It became apparent it’s not easy to make money in the China market when Coca-Cola saw the need to deviate from its traditional soft drink formulas and launch a health supplement drink (see WiC495).
The same logic may also apply to Wahaha. Meaning ‘children laughing’ in Chinese, Wahaha began life in the 1980s selling nutritional drinks that targeted Chinese kids.
The Hangzhou firm’s founder Zong Qinghou has been lauded by various compilers of wealth rankings as ‘China’s richest man’ several times. Nevertheless intense market competition has seen Wahaha expanding into different fields such as baby formula, bottled water and commercial properties.
Yet it still came as a surprise when consumers spotted that two new Wahaha brands of grain wine, or baijiu, went on sale during the Chinese New Year.
One of the new product lines was named after the founder’s family name and a 500ml bottle is selling for Rmb1,388($217). This is pricier than the indicative retail price of a standard bottle of Moutai, China’s most famous baijiu, news portal 36Kr reported.
“I drank Wahaha’s nutritional drinks when I was a kid and now I am being offered for purchase Wahaha’s rice wine. The company has indeed been growing up with me,” one of the most popularly liked comments on weibo suggested.

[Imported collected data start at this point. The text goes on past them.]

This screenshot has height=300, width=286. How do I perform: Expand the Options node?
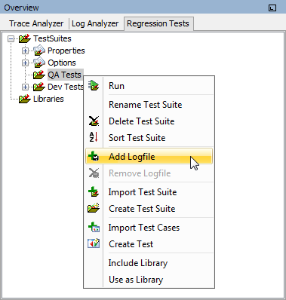click(x=25, y=63)
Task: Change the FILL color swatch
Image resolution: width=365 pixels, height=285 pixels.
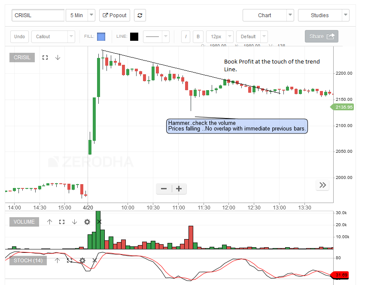Action: click(x=102, y=36)
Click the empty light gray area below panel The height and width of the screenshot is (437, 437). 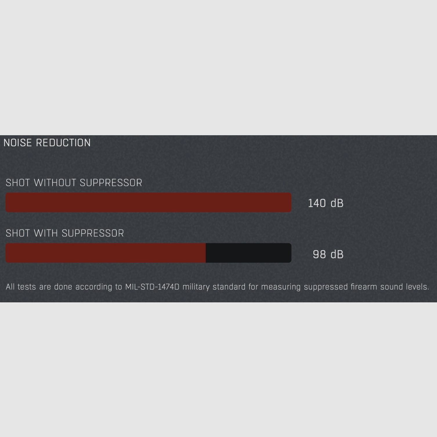pos(219,369)
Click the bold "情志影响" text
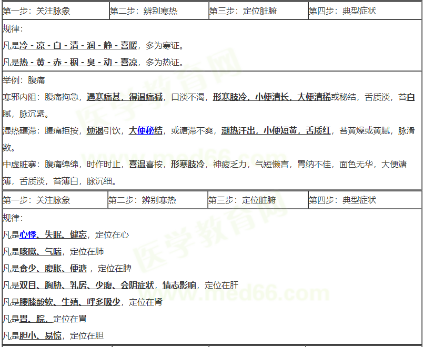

This is not Wahaha’s first foray into the liquor market. In 2013, when the baijiu sector was hit by Chinese leader Xi Jinping’s anti-corruption campaign, Zong announced a then counterintuitive plan to invest Rmb15 billion into the beleaguered spirits market.
Wahaha’s former foray into the baijiu market was not encouraging, China Securities Journal reported, as the plan was rapidly shelved. Wahaha subsequently made little mention of the initiative.
The company’s return this month to the very same market is indicative of the ‘growth pains’ it is going through, 36Kr noted. Its far earlier expansion into bottled waters, for example, has been met with stiff competition from Nongfu Spring, another fast-moving goods heavyweight based in Hangzhou.
Competition in the baijiu world is pretty feisty too. There are at least 18 listed firms in China with their own grain wine offering, including the most valuable A-share Kweichow Moutai. Many of them have seen their share prices double over the past two years. Perhaps that’s why Zong’s back in the market.